I'm looking for an option to write an excel/csv file with multiple sheets in it. The current "Write Excel" operator in Rapidminer can only write to a single sheet (under sheet name).

Is it possible to merge 2 excel files with different tab names into 1 file containing data from all tabs (across files) in Append mode ?

Thanks

Mandeep

sgenzer · January 2018

hello @mandeep_kumar - welcome to the community. There are several threads on this topic including one exactly about this two weeks ago.
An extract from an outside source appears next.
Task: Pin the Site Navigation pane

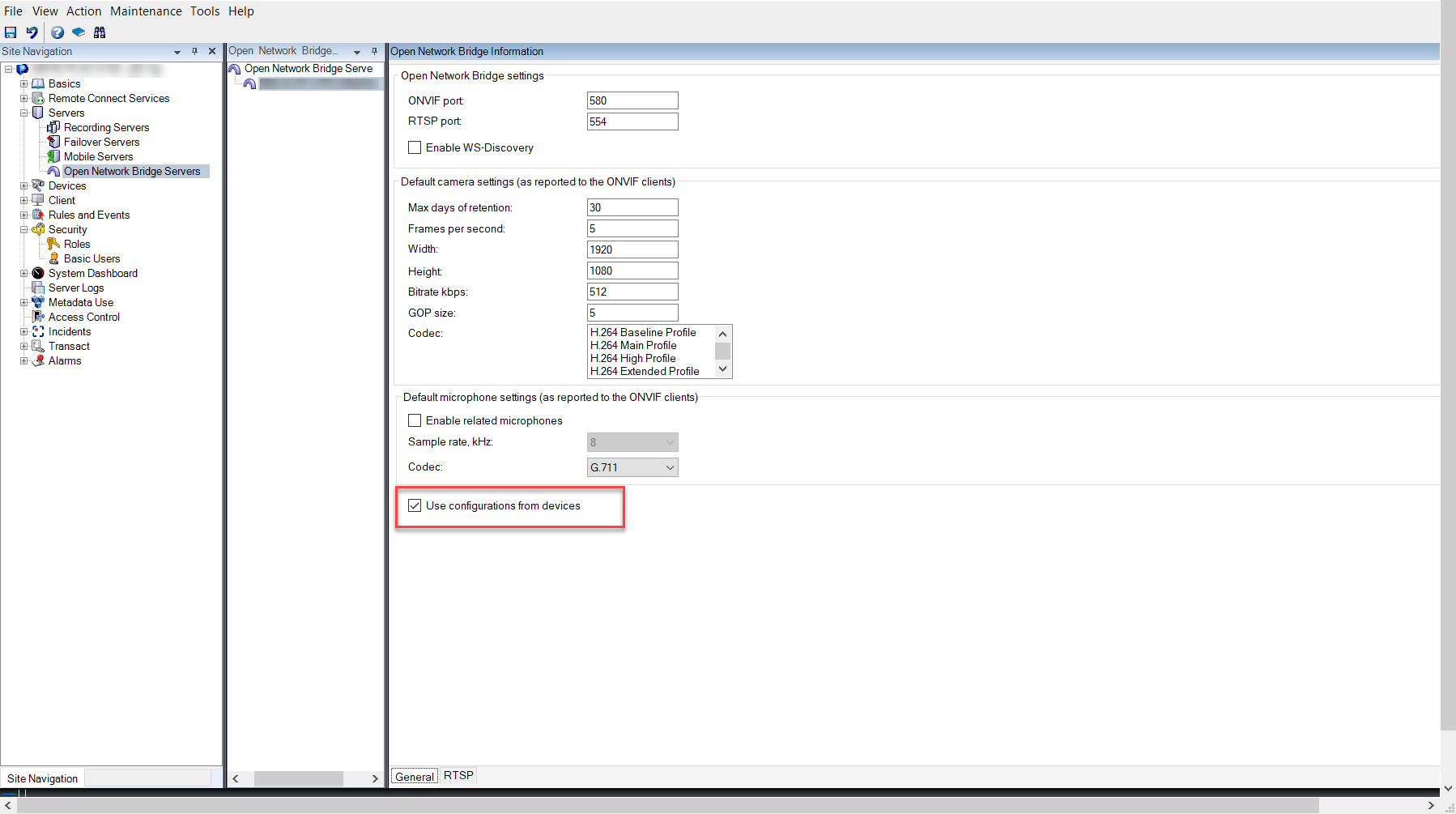Action: coord(194,51)
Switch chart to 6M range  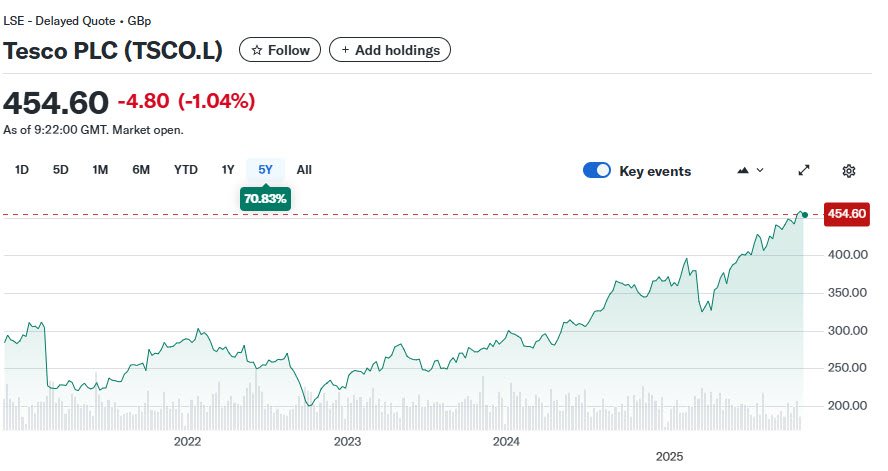(141, 170)
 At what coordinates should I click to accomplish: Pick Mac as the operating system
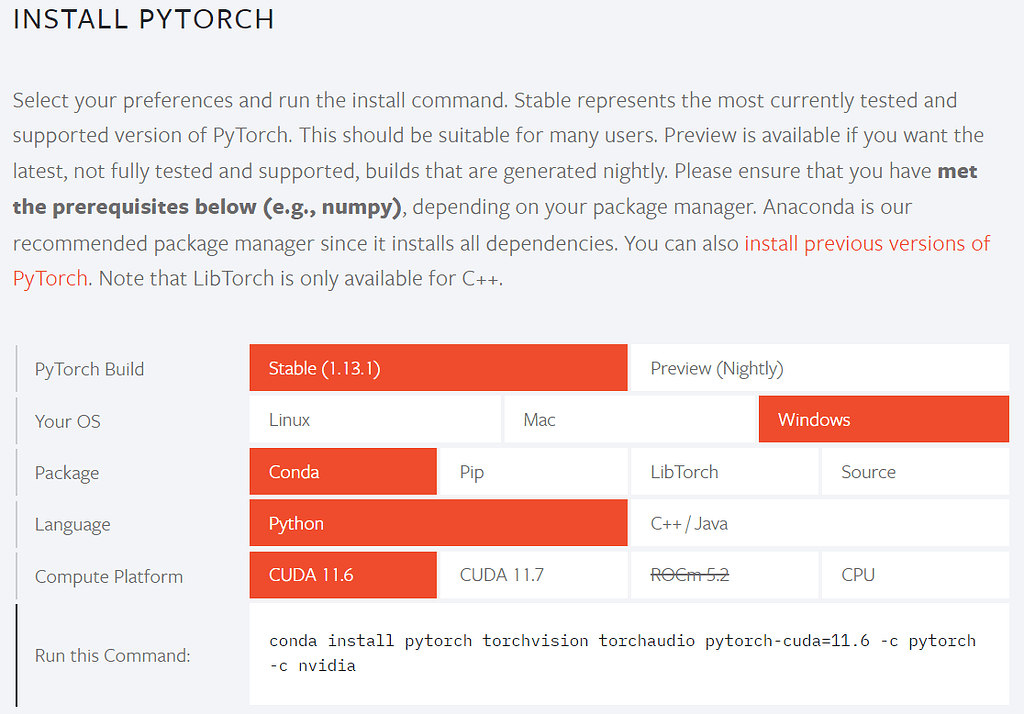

Did you do a search?

https://community.rapidminer.com/t5/forums/searchpage/tab/message?advanced=false&allow_punctuation=false&q=excel%20multiple%20sheets

Scott

mandeep_kumar · January 2018

@sgenzer

I have gone through these threads and i don't think there is any option except to have Execute R/python script that can perform.

Do you know if there are any operators (in rapidminer) that can write data in multiple sheets in a single excel file.

thanks

Mandeep

lionelderkrikor · January 2018

Hi @mandeep_kumar,

To perform this task, you will need of Advanced Reporting Extension (to download and install from the MarketPlace).

Here a process, where 2 exampleSets are written in two differents sheets of a same Excel file.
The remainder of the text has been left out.